• [Instruction 1]: Repeat the passage of the forum thread from "I am using Java." up to and including "help me, please.", swapping "Perl" for "Python".

Got more questions? Find advice on: ASP | SQL | XML | Windows
in Search
Welcome to RegexAdvice Sign in | Join | Help

Mark Cranness regEx for e-mails

Last post 01-28-2007, 11:16 PM by mash. 5 replies.
Sort Posts: Previous Next
  •  08-19-2006, 5:57 AM 20945

    Mark Cranness regEx for e-mails

    Hi,

    I want to use the regular expression of Mark Cranness to validate an e-mail address. The expression is:

    ^((?>[a-zA-Z\d!#$%&'*+\-/=?^_`{|}~]+\x20*|"((?=[\x01-\x7f])[^"\\]|\\[\x01-\x7f])*"\x20*)*(?<angle><))?((?!\.)(?>\.?[a-zA-Z\d!#$%&'*+\-/=?^_`{|}~]+)+|"((?=[\x01-\x7f])[^"\\]|\\[\x01-\x7f])*")@(((?!-)[a-zA-Z\d\-]+(?<!-)\.)+[a-zA-Z]{2,}|\[(((?(?<!\[)\.)(25[0-5]|2[0-4]\d|[01]?\d?\d)){4}|[a-zA-Z\d\-]*[a-zA-Z\d]:((?=[\x01-\x7f])[^\\\[\]]|\\[\x01-\x7f])+)\])(?(angle)>)$

    I am using Java. I don't know what (?<angle><) and (?(angle)>) means. I am not so new to regular expressions and I know about positive and negative lookaheads or the like, but I dont't know what these tags mean. I can't find anything about it (google, forums,...). Even the found specifications of regular expressions in Java or Perl are not helpful.
    Can anybody help me, please.

    Thank you

    Torsten Graf
  •  08-20-2006, 3:58 AM 20968 in reply to 20945

    Re: Mark Cranness regEx for e-mails

    First off just so you know, you can't validate E-mail 100% with a regex.  So if this is for something mission critical you can stop now.  only use a regex if you ok with it rejecting at least 20% of good email addresses. What you have will probably validate 60% of valid emails, as will most you'll find on the www

    Second to answer your question, the (?<name>...)  syntax is a named group, it is an advanced feature not (yet) supported in JAVA.   You'll have to remove it from your pattern to get them to work. (?<angle><) would become (<)

    The other construct is another advanced feature, which isn't supported by java (yet) either.  (?(foo)...) is a  conditional group, which you can't simply remove and have your pattern work in the same matter. 
    What is being done with the two constructs is he's checking for angles around the email address but the closing angle is allowed only if there is an opening one.

    The pattern you are trying to use was written for .Net and isn't unversally translatable. 

    Michael

    Michael

    "In theory, theory and practice are the same. In practice, they are not."
    Albert Einstein
  •  08-20-2006, 8:22 AM 20975 in reply to 20968

    Re: Mark Cranness regEx for e-mails

    Hi,

    thank you for the fast answer. But if I remove the two tags I can't compile the pattern.
    Java says:
    Exception in thread "main" java.util.regex.PatternSyntaxException: Unknown inline modifier at the line
    I marked it down below in red inside the pattern. It is the ?. If I remove it, the pattern doesn't work correct. I searched the library of MSDN but this construction is not there. For what is this single ? good for at this position? Any idea?

• [Material shown]:
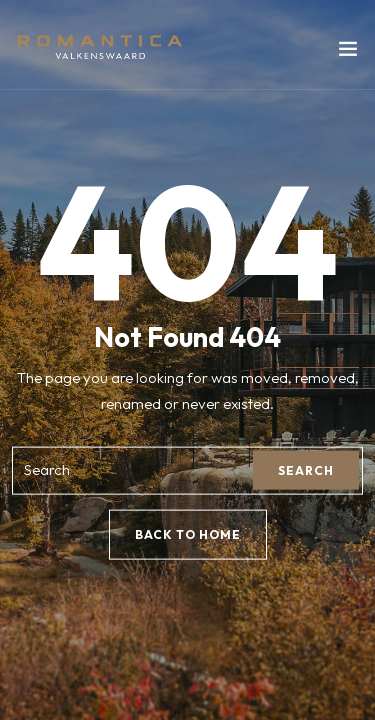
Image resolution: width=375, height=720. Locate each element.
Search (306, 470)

* * *

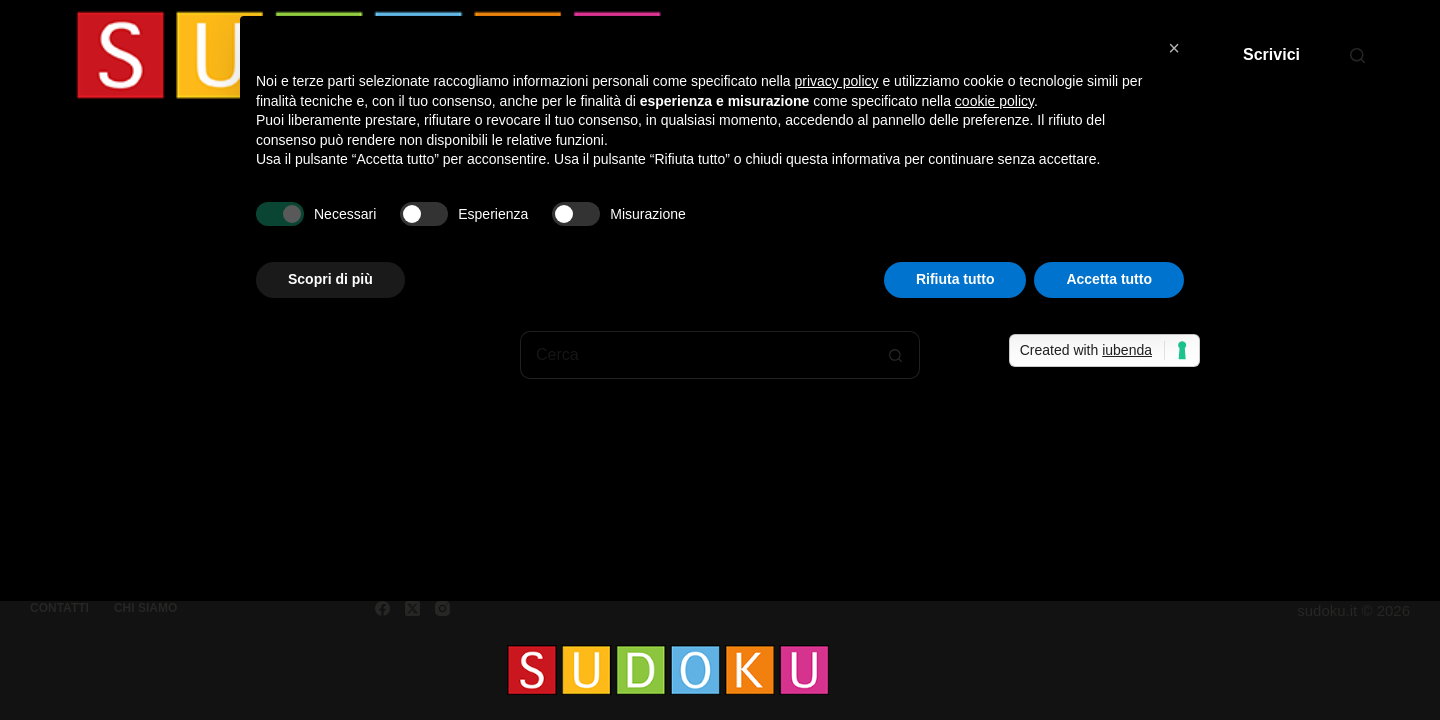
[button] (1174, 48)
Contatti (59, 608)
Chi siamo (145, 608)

• [Instruction 2]: From the rows, reproduce exactly the lines from the line with "Image resolution: width=375, height=720." up to and including the line with "Search (306, 470)".

• [Complete output 1]:
I am using Java. I don't know what (?<angle><) and (?(angle)>) means. I am not so new to regular expressions and I know about positive and negative lookaheads or the like, but I dont't know what these tags mean. I can't find anything about it (google, forums,...). Even the found specifications of regular expressions in Java or Python are not helpful.
    Can anybody help me, please.

• [Complete output 2]:
Image resolution: width=375, height=720. Locate each element.
Search (306, 470)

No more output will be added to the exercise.